> [Records for this task]:
▬▬▬

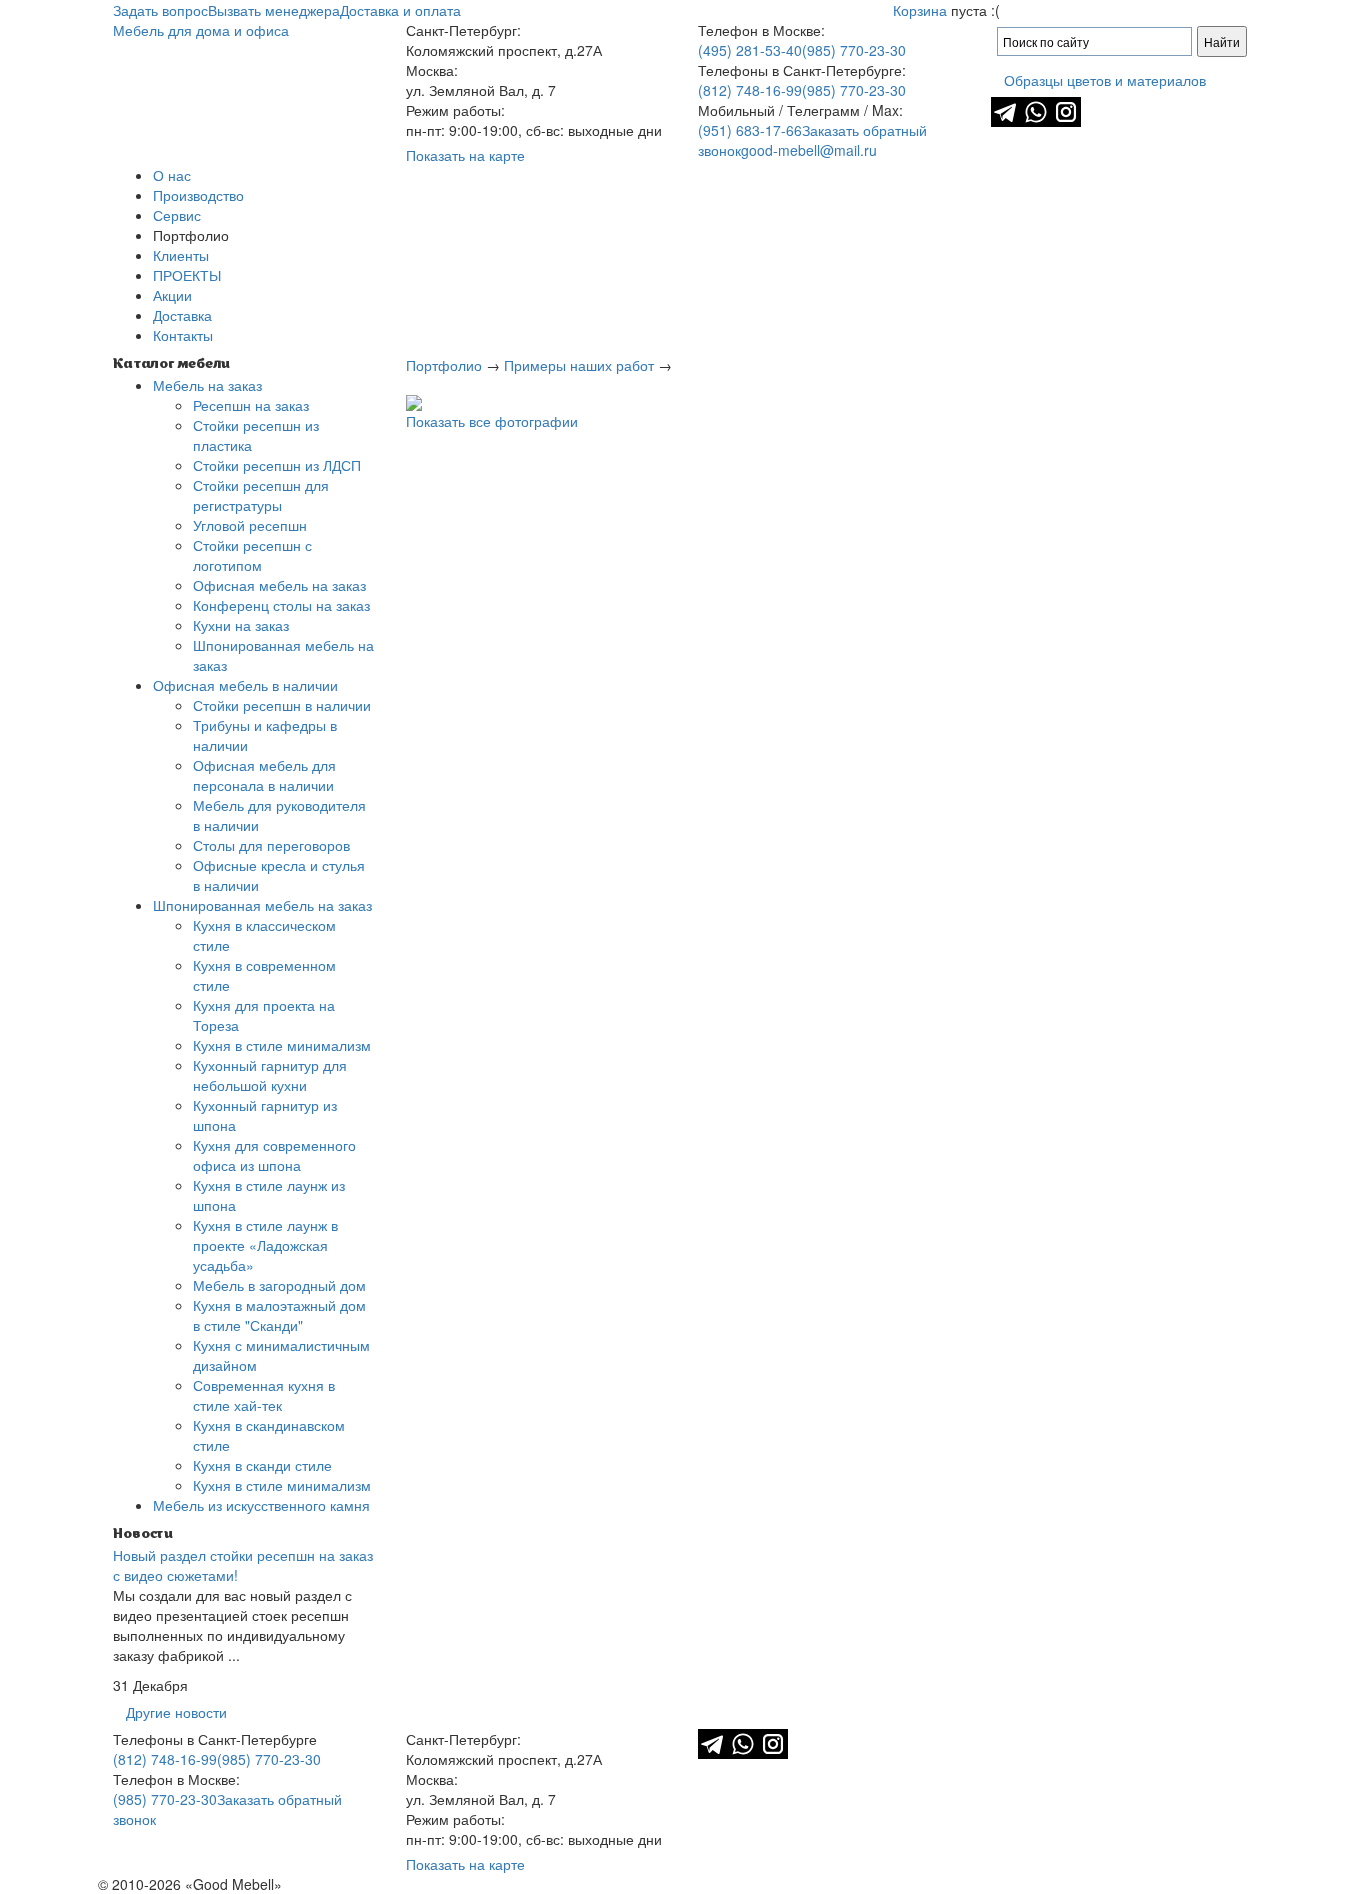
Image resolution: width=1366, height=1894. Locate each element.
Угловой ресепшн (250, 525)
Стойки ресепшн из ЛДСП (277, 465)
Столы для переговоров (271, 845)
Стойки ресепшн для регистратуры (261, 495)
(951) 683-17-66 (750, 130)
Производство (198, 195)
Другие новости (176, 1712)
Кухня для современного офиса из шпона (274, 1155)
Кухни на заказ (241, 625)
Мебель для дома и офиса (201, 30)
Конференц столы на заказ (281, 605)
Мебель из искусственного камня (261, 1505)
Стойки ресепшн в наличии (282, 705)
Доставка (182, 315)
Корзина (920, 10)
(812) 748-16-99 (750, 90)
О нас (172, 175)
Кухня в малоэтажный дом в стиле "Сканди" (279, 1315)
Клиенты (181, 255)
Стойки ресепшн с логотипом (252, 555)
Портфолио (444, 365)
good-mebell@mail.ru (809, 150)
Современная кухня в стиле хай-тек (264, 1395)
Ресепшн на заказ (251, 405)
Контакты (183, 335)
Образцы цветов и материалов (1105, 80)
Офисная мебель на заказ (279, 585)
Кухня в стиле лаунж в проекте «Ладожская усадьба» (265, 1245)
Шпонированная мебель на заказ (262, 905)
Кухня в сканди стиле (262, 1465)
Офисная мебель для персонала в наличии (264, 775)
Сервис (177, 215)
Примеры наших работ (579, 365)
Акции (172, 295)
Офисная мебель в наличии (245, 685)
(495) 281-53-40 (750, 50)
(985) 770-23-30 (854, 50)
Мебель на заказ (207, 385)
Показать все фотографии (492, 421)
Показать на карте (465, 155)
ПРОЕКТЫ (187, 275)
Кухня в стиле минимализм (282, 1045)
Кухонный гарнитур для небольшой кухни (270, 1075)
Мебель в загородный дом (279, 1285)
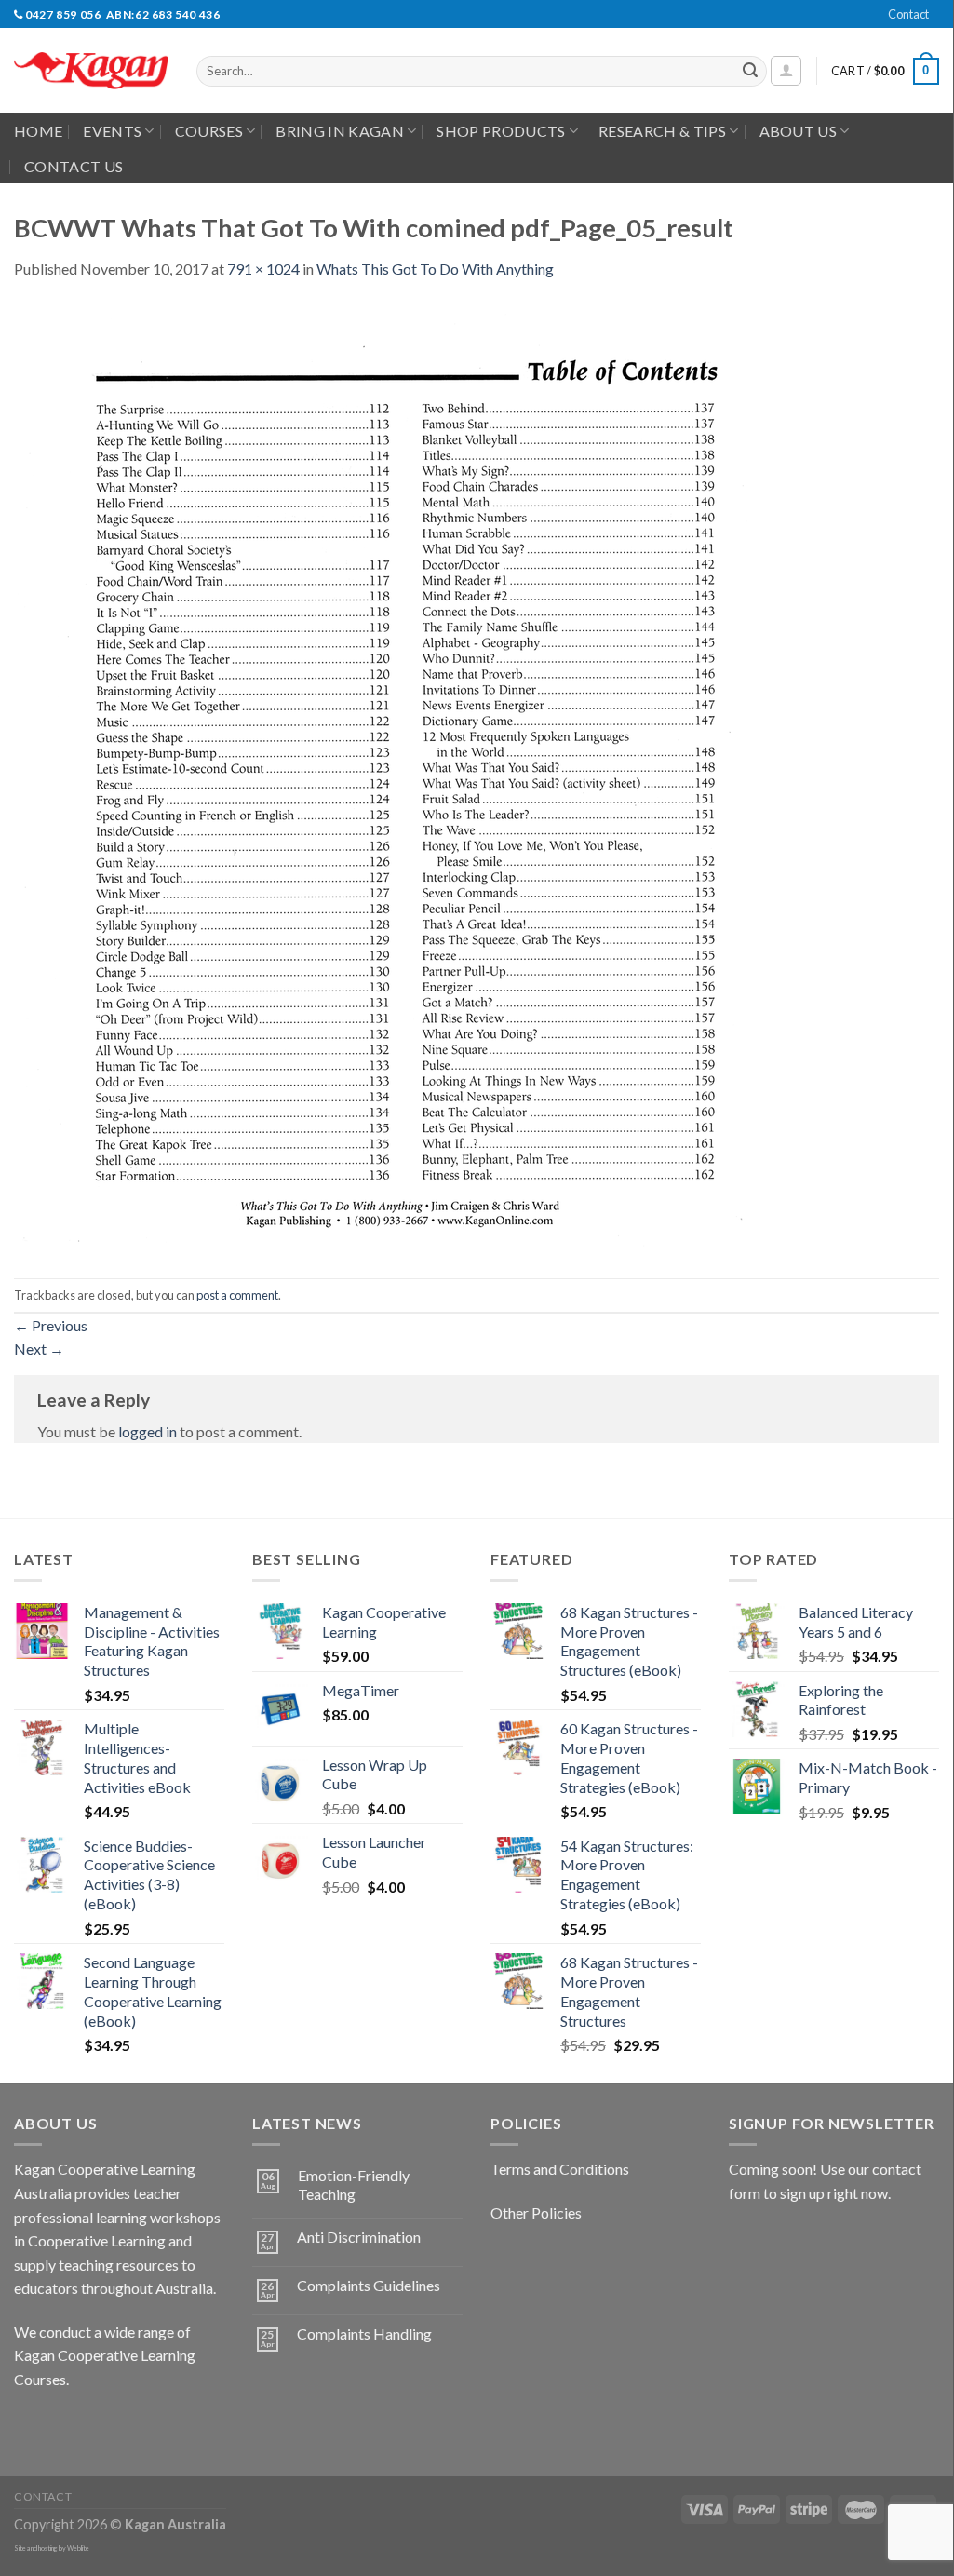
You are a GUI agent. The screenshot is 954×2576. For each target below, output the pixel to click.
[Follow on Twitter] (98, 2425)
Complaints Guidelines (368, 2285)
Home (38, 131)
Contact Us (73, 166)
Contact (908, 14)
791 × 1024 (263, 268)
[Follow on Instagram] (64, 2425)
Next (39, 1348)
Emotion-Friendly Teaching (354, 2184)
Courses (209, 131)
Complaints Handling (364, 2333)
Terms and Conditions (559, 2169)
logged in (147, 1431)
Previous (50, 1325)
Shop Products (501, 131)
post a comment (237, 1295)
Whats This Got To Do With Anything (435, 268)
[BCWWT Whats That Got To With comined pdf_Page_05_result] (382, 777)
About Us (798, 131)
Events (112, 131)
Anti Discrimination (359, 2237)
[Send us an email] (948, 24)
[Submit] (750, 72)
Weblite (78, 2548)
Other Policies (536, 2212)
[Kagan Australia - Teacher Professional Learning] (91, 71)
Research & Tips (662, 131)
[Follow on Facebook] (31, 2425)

▬▬▬

> [Assignment]:
Would you reproduce the lines above exactly, without carrying over the pictures?

> [Response]:
Image resolution: width=1366, height=1894. Locate each element.
Угловой ресепшн (250, 525)
Стойки ресепшн из ЛДСП (277, 465)
Столы для переговоров (271, 845)
Стойки ресепшн для регистратуры (261, 495)
(951) 683-17-66 (750, 130)
Производство (198, 195)
Другие новости (176, 1712)
Кухня для современного офиса из шпона (274, 1155)
Кухни на заказ (241, 625)
Мебель для дома и офиса (201, 30)
Конференц столы на заказ (281, 605)
Мебель из искусственного камня (261, 1505)
Стойки ресепшн в наличии (282, 705)
Доставка (182, 315)
Корзина (920, 10)
(812) 748-16-99 (750, 90)
О нас (172, 175)
Кухня в малоэтажный дом в стиле "Сканди" (279, 1315)
Клиенты (181, 255)
Стойки ресепшн с логотипом (252, 555)
Портфолио (444, 365)
good-mebell@mail.ru (809, 150)
Современная кухня в стиле хай-тек (264, 1395)
Ресепшн на заказ (251, 405)
Контакты (183, 335)
Образцы цветов и материалов (1105, 80)
Офисная мебель на заказ (279, 585)
Кухня в стиле лаунж в проекте «Ладожская усадьба» (265, 1245)
Шпонированная мебель на заказ (262, 905)
Кухня в сканди стиле (262, 1465)
Офисная мебель для персонала в наличии (264, 775)
Сервис (177, 215)
Примеры наших работ (579, 365)
Акции (172, 295)
Офисная мебель в наличии (245, 685)
(495) 281-53-40 (750, 50)
(985) 770-23-30 (854, 50)
Мебель на заказ (207, 385)
Показать все фотографии (492, 421)
Показать на карте (465, 155)
ПРОЕКТЫ (187, 275)
Кухня в стиле минимализм (282, 1045)
Кухонный гарнитур для небольшой кухни (270, 1075)
Мебель в загородный дом (279, 1285)
You are a GUI agent. The screenshot is 954×2576. For each target below, output the pixel to click.
[Follow on Twitter] (98, 2425)
Complaints Guidelines (368, 2285)
Home (38, 131)
Contact Us (73, 166)
Contact (908, 14)
791 × 1024 (263, 268)
[Follow on Instagram] (64, 2425)
Next (39, 1348)
Emotion-Friendly Teaching (354, 2184)
Courses (209, 131)
Complaints Handling (364, 2333)
Terms and Conditions (559, 2169)
logged in (147, 1431)
Previous (50, 1325)
Shop Products (501, 131)
post a comment (237, 1295)
Whats This Got To Do With Anything (435, 268)
[BCWWT Whats That Got To With comined pdf_Page_05_result] (382, 777)
About Us (798, 131)
Events (112, 131)
Anti Discrimination (359, 2237)
[Send us an email] (948, 24)
[Submit] (750, 72)
Weblite (78, 2548)
Other Policies (536, 2212)
[Kagan Australia - Teacher Professional Learning] (91, 71)
Research & Tips (662, 131)
[Follow on Facebook] (31, 2425)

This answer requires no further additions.